Cumhuriyet’ten Alican Uludağ’ın haberine göre, dün YSK’nın 16 Nisan anayasa değişikliği referandumunun iptali isteminin reddine ilişkin kararının gerekçesini açıklamasının ardından, 10 üyenin ret görüşüne katılmayan Topaktaş’ın 12 sayfalık karşı oy yazısı da gündeme geldi.

“560 sayılı kararımızdaki hatalı yönlerden en başta geleni kanun koyucu gibi hareket etmemiz olmuştur. Bu kurallar, dışarıdan oy pusulası ve zarf getirilmesini, dolayısıyla hile yapılmasını önlemek amacıyla getirilmiştir” diye başlayan Topaktaş, sandık görevlilerinin sahtecilik konusunda özel bir eğitimleri olmadığı için, bu denetimin onlardan beklenemeyeceğini söyledi.
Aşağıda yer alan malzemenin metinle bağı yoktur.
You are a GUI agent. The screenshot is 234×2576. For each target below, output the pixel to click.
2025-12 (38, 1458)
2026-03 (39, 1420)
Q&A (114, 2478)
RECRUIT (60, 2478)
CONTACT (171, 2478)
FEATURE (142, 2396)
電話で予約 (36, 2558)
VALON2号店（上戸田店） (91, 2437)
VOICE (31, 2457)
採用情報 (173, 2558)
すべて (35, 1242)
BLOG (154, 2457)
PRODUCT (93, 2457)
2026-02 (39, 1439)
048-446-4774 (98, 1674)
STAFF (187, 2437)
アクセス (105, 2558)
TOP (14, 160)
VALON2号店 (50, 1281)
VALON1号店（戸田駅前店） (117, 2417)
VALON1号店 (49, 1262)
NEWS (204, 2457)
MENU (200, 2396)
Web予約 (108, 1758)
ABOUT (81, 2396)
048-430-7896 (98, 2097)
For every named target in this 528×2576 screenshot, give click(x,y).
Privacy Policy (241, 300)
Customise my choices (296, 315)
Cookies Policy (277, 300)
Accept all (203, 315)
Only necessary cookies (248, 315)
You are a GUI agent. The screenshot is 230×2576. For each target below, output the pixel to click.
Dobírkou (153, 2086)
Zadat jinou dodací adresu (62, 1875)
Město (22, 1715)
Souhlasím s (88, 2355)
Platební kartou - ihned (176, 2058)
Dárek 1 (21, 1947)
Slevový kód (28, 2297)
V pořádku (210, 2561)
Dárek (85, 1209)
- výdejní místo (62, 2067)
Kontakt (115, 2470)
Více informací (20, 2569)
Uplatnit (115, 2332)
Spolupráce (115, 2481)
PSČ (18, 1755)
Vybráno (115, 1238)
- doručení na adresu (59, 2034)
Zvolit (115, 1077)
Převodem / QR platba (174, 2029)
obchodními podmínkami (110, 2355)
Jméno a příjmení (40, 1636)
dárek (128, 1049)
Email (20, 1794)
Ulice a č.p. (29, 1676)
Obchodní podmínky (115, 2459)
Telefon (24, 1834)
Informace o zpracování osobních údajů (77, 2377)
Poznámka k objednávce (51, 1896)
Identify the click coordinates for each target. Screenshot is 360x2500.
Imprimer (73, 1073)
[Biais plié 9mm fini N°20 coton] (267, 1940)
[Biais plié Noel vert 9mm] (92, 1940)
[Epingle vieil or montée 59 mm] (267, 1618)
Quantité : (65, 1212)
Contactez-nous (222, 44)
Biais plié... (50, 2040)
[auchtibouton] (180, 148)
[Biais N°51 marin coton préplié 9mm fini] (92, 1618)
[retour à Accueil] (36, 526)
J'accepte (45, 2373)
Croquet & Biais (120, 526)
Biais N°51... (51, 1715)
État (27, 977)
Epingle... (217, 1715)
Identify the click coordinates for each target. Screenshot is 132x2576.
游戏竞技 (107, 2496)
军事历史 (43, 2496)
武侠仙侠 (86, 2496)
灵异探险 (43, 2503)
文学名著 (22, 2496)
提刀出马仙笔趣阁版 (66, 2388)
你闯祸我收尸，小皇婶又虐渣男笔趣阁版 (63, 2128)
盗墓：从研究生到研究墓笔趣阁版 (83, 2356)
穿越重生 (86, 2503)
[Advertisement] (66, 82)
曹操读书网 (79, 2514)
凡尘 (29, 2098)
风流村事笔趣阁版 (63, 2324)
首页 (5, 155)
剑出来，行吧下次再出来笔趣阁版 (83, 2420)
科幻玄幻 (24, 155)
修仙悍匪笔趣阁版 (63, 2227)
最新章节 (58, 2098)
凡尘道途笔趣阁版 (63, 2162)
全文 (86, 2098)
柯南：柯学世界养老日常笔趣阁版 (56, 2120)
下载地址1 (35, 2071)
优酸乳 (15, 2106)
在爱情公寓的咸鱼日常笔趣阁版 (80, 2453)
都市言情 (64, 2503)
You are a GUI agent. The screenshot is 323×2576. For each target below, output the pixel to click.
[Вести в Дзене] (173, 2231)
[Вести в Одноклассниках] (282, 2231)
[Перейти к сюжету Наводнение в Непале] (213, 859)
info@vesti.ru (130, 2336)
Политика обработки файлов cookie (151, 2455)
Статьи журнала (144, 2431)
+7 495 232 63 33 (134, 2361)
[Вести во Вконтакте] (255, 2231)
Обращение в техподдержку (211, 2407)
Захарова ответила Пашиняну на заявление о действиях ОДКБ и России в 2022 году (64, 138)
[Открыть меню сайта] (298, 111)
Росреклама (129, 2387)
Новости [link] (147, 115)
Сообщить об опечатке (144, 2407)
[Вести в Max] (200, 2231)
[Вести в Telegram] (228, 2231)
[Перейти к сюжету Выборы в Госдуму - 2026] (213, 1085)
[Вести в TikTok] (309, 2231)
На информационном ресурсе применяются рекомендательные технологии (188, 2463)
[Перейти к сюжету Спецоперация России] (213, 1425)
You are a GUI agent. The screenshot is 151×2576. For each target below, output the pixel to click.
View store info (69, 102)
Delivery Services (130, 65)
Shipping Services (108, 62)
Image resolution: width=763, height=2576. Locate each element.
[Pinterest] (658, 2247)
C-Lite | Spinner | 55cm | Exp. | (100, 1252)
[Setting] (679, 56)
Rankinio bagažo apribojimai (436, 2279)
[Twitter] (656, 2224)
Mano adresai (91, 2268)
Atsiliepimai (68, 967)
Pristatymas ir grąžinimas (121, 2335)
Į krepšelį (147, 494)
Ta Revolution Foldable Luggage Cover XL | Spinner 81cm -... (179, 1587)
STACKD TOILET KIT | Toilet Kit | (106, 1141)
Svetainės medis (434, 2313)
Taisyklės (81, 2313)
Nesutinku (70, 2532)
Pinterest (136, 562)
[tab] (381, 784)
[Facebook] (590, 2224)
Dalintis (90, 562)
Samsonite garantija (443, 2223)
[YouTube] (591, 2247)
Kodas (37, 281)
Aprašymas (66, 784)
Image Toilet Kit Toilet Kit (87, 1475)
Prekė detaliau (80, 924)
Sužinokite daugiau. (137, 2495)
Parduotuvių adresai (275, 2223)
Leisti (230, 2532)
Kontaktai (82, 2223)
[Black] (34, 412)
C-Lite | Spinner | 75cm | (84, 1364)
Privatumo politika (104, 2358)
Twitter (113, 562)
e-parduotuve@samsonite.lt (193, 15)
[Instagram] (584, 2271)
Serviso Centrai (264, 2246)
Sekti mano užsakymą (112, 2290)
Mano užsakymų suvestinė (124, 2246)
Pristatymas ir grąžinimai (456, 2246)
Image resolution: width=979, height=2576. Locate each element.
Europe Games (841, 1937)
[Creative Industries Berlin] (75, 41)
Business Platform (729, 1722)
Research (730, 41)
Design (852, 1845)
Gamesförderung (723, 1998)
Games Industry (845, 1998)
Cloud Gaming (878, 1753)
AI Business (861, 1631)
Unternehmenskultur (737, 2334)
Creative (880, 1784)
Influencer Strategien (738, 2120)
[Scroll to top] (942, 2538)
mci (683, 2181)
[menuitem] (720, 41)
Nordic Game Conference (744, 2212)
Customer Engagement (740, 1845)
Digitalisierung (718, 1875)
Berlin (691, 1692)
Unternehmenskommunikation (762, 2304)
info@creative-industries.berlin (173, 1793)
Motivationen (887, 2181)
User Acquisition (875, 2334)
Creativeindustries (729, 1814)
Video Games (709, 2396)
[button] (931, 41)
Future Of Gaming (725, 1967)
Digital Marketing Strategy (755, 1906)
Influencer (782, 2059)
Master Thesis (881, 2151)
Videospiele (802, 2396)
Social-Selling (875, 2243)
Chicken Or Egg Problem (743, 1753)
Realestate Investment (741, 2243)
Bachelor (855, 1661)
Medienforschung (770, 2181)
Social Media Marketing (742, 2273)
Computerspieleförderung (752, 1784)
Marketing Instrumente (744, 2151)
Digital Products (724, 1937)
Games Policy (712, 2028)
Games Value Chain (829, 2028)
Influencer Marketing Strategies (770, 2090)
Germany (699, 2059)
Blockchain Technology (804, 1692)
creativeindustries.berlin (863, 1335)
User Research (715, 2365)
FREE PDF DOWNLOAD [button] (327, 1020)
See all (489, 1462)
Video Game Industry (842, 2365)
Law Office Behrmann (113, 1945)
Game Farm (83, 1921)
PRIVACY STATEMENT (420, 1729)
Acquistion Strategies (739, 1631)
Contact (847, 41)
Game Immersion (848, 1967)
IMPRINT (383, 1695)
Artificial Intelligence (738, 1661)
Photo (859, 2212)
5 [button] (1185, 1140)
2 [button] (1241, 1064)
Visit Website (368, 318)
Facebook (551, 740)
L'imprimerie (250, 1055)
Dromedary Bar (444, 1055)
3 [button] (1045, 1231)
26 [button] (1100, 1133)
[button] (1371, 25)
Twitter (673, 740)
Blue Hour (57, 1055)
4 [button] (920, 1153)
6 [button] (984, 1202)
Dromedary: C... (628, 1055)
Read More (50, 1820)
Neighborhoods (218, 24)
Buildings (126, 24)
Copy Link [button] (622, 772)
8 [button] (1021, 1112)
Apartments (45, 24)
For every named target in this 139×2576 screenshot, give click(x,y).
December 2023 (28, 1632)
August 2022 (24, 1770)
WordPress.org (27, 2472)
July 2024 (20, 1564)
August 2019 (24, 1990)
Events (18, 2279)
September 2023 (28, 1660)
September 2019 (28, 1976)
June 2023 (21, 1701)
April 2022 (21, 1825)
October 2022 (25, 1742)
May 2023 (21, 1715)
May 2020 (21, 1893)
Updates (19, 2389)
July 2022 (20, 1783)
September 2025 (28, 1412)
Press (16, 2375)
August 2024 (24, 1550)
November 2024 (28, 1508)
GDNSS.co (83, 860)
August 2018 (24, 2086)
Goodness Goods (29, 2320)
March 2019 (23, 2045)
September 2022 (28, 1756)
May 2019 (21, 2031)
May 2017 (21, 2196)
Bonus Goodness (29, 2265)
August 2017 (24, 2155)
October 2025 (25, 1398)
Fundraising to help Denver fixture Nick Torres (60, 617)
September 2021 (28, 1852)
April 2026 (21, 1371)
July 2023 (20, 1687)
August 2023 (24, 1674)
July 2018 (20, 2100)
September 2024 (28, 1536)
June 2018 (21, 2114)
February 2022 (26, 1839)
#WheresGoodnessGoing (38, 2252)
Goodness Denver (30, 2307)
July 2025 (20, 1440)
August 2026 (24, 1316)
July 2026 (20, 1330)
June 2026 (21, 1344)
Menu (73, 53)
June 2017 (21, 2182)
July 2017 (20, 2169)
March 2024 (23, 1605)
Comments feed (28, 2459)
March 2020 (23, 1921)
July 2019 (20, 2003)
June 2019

Oyların seri bir şekilde sayılması gerektiği düşünüldüğünde de bu denetimin yapılmasının pek mümkün olmadığını belirten Topaktaş, “Ancak bir soruşturma ile ispatlanabilecek sahtecilik veya hile iddiasının, bu yükün altından kalkamayacak olan kişilere verilmesi doğru olmayacaktır” diye devam etti.

ŞÜPHE ORTADAN KALKMAZ

YSK’nın ‘ilk defa’ bir seçimin devamı sırasında böyle bir karara imza attığını ifade eden Topaktaş, sandıklardaki sayım işlemlerinin kurulun bu kararına göre yapılması dolayısıyla mühürsüz zarflar ve oy pusulalarının miktarının tespitinin imkansız hale geldiğini söyledi:

“Gerek siyasi partilerce, gerekse Kurulumuzca, gerçekte ne kadar mühürsüz zarf ve oy pusulası olduğu bilinmemektedir. Kamuoyuna bu 2.5 milyon oy olduğu şeklinde yansımıştır. Yeniden sayımın kamuoyunda oluşturulan şüpheyi ortadan kaldırmaya yetmeyeceği gözetildiğinde, artık 2.5 milyon mühürsüz zarf ve mühürsüz oy pusulası olduğunu ya da olmadığını tartışmak anlamsız hale gelmiştir. Ülkemiz çıkan sonucun doğru olduğuna inanan ve inanmayan kesimler olarak ikiye bölünmüştür.”

Kurulun referandum sürecinde radyo ve televizyonlarda eşit şartlarda propaganda yapılamamasının önünü açtığını belirten Topaktaş şöyle devam etti: “298 sayılı Kanunun 149/A maddesindeki düzenlemeye baktığımızda, bu Kanunun 55/A maddesine ve kurulca belirlenen esaslara aykırı olarak yayın yapılması halinde, cezai müeyyideler getirdiği görülmektedir. Bu müeyyideyi uygulamak yerine, uygulanamaz olduğuna karar verilmesi, propaganda açısından eşit olmayan şartlarda halkoylamasına gidilmesi sonucunu doğurmuştur.”

Topaktaş referandumda farklı görüşlerin eşit temsil edilememesi ve kurulun ‘mühürsüz kararı’nın yarattığı sonuçları göz önünde bulundurarak referandumun iptal başvurusunun kabul edilmesine hükmetti: “Anayasamızın 67 ve 79. maddelerinin ihlal edildiği, bu nedenlerle seçimlerin iptali yolundaki başvurunun kabulüne karar verilmesi gerektiğini düşünüyorum.”